On October 28, 2006, a new party was introduced into the Russian party landscape. Its name was Spravedlivaya Rossiya, or A Just Russia[10] —at first sight a promising name, because many Russians deplored the loss of the former socialist model of the defunct Soviet Union and craved a more just and fair society.[11] What was A Just Russia? A new opposition party? A party that would challenge the near monopoly of United Russia? One should forget this illusion. According to the Moscow Times, “Russia . . . [has] become possibly the first country in history with a two-party system in which both parties share the same overriding principle, that the executive is always right.”[12] In a report for the American Congress, Stuart D. Goldman wrote: “The platforms of United Russia and A Just Russia consisted of little more than the slogan, ‘For Putin.’”[13] He added that the “second pro-Kremlin party, A Just Russia—[is] widely believed to have been created by Kremlin ‘political technologists’ . . . to draw leftist votes away from the Communists.”[14] Goldman was right. The instigator of the new party was Vladislav Surkov, Putin’s deputy head of the presidential administration and a prominent Kremlin ideologue. Surkov was the inventor of the new political concepts of the Putin era, such as the “power vertical” and “sovereign democracy” (which had nothing to do with democracy, but meant merely that no foreign power had the right to define what democracy is). Anna Politkovskaya characterized Surkov as follows: “The deputy head of Putin’s office is a certain Vladislav Surkov, the acknowledged doyen of PR in Russia. He spins webs consisting of pure deceit, lies in place of reality, words instead of deeds.”[15]

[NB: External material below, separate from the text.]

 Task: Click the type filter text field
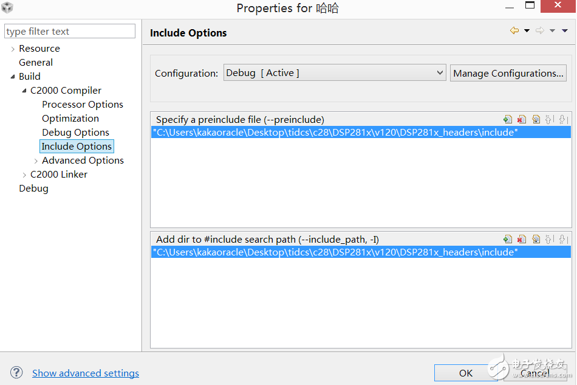point(70,32)
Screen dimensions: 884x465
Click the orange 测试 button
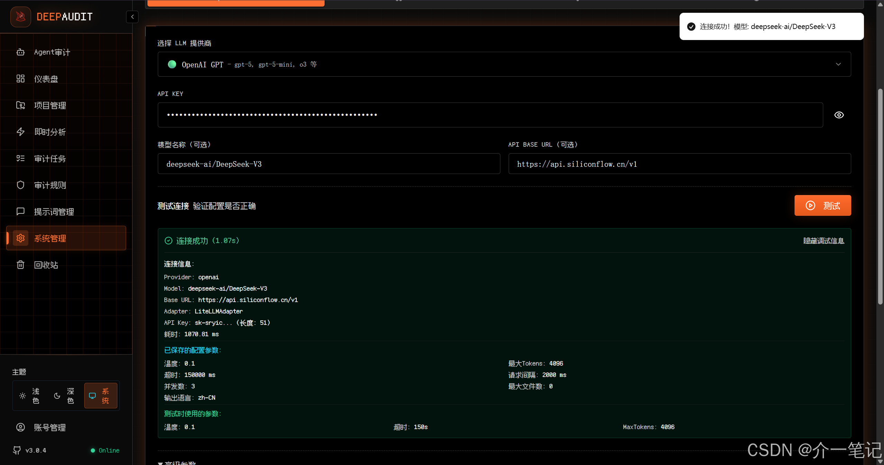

Surkov’s “master idea” behind the creation of A Just Russia was to establish a two-party system as existed in the United States, but with one important difference: neither party would embody political alternatives, nor would they lead to an alternation of governing elites. Instead, they would guarantee political continuity by supporting the Putin regime. The hidden aim was that A Just Russia, as the new “left wing” party, would draw votes away from the Communist party. However, even circles close to the Kremlin were not convinced. One of them was former prime minister Primakov, who wrote “proposals can be heard to create in Russia a two-party system. The center left party A Just Russia could aspire to the role of lead second party. But the realization of this project, the idea behind it being attributed to the Kremlin, presents great difficulties. When United Russia was created, the administrative potential was used to the maximum. Many regional and local leaders felt obliged to become members of this party. Might they this time take at least a neutral position, or even support A Just Russia at the Duma elections? And that while V. V. Putin has become leader of United Russia?”[16] Primakov’s skepticism was justified. In the December 2007 Duma elections the strategy did not work out as was planned. Although A Just Russia was secured a place in parliament, the Communist Party resisted better than expected. However, we have to take into account that the Communist Party, although an “opposition party,” did not play a serious opposition role. The party “knows its place” in the existing system and does not transgress its (narrow) limits, as it is dependent on the government for registration, fund-raising, and access to the state controlled TV channels. The same is true for Zhirinovsky’s Liberal-Democratic Party, of which it is said that “according to insider accounts [it] was established by the Soviet KGB to serve as a nationalist pseudo-opposition.”[17]